Data excerpts:
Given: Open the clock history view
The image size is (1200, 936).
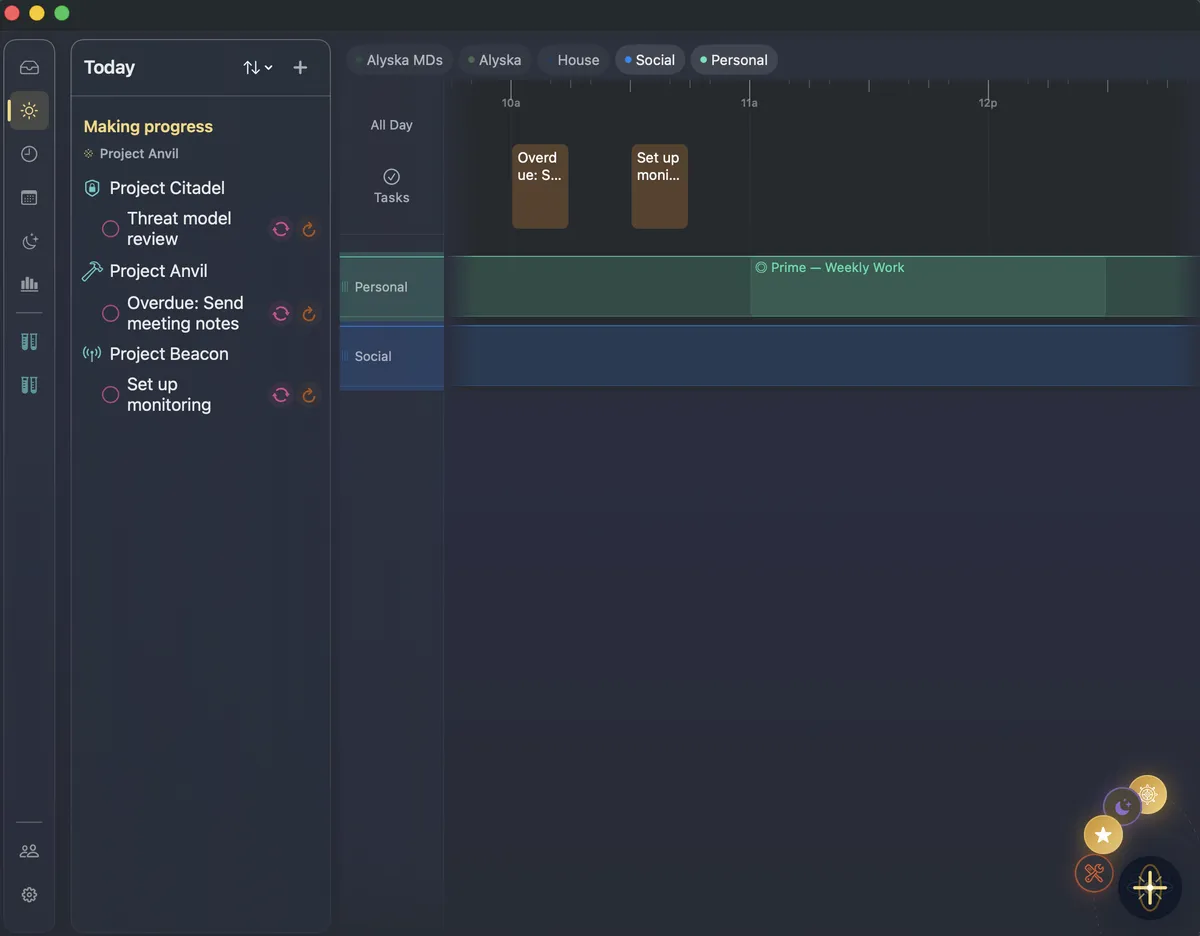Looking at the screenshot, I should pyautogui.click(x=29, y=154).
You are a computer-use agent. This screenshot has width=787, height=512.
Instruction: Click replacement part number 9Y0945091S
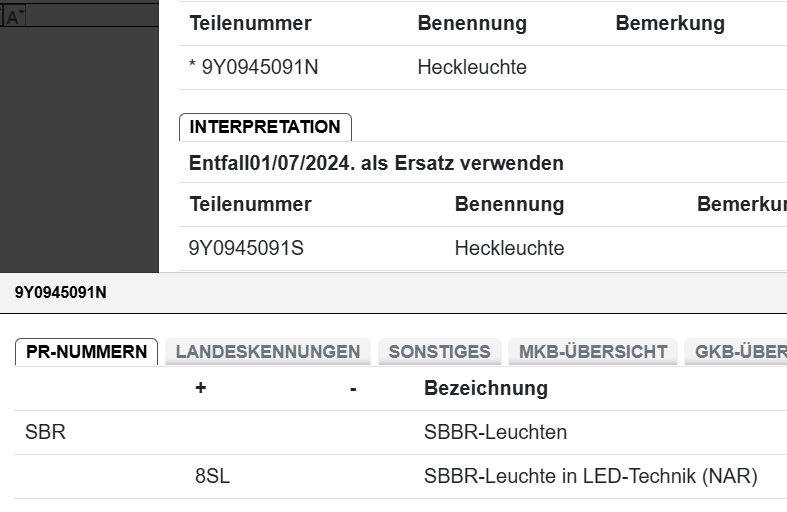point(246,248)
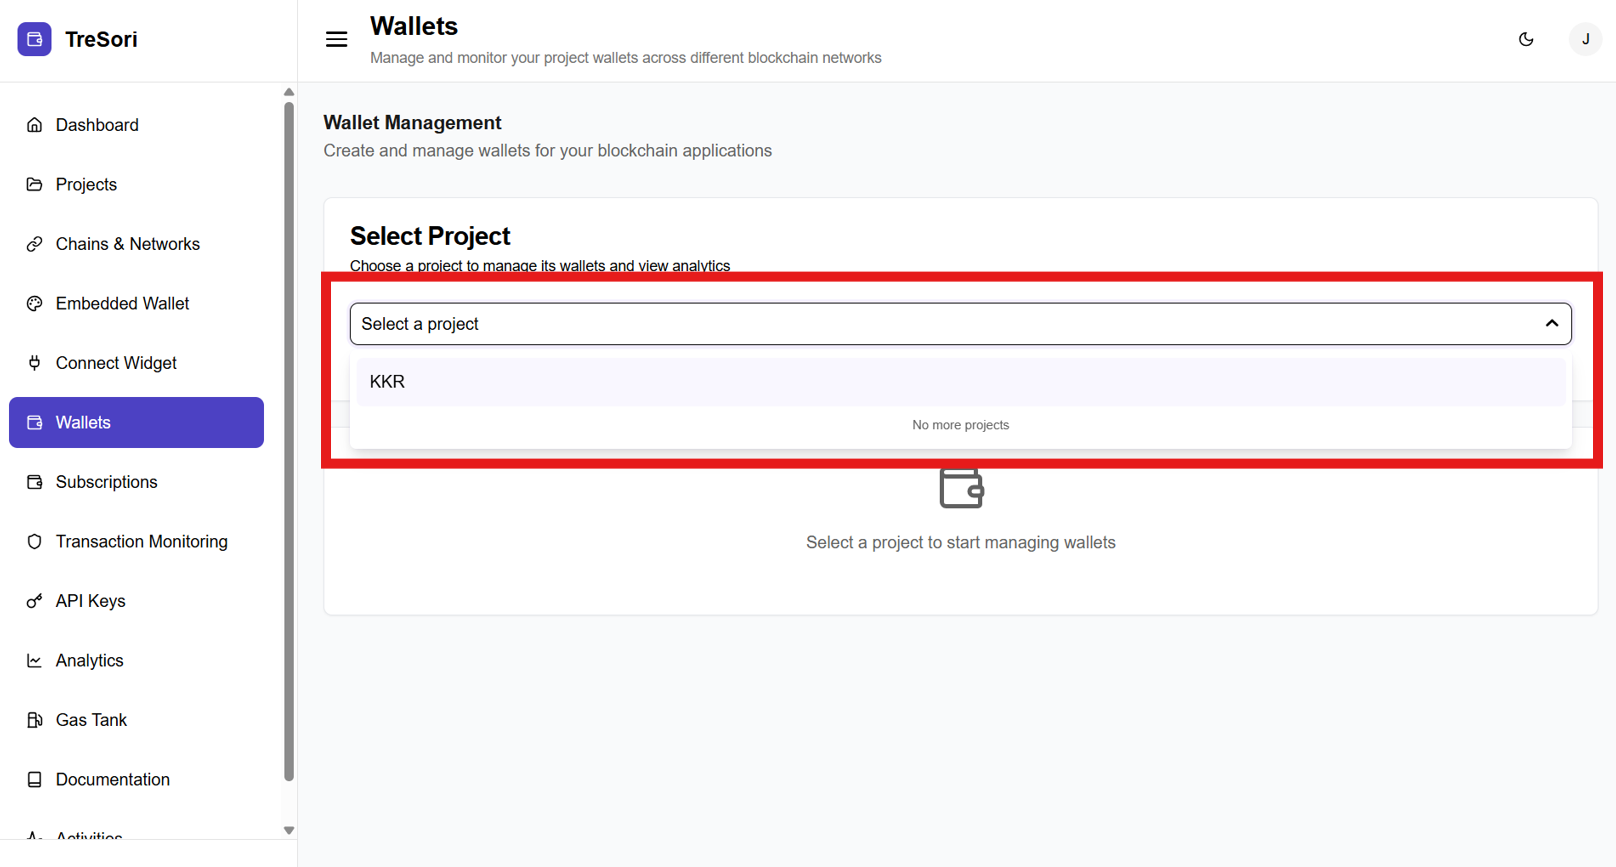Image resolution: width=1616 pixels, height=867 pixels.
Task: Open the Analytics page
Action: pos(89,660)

WHAT THE TASK REQUIRES: Copy every entry above exactly as it stands, but leave the pictures out.

EXERCISE OUTPUT:
Given: Open the clock history view
The image size is (1200, 936).
Looking at the screenshot, I should pyautogui.click(x=29, y=154).
You are a computer-use agent. This screenshot has width=787, height=512.
Instruction: Click replacement part number 9Y0945091S
point(246,248)
Image resolution: width=1616 pixels, height=867 pixels.
Task: Open the Analytics page
Action: pos(89,660)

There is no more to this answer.